= Instructions to follow =
Rewrite the entries below, putting "Tap" wherever "Click" appears and keeping everything else the same.

= Given data =

- - - - - - -

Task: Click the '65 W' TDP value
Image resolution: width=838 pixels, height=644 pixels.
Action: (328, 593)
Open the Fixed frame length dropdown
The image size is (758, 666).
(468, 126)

- - - - - - -

= Solution =
Task: Tap the '65 W' TDP value
Image resolution: width=838 pixels, height=644 pixels.
Action: (328, 593)
Open the Fixed frame length dropdown
The image size is (758, 666).
(468, 126)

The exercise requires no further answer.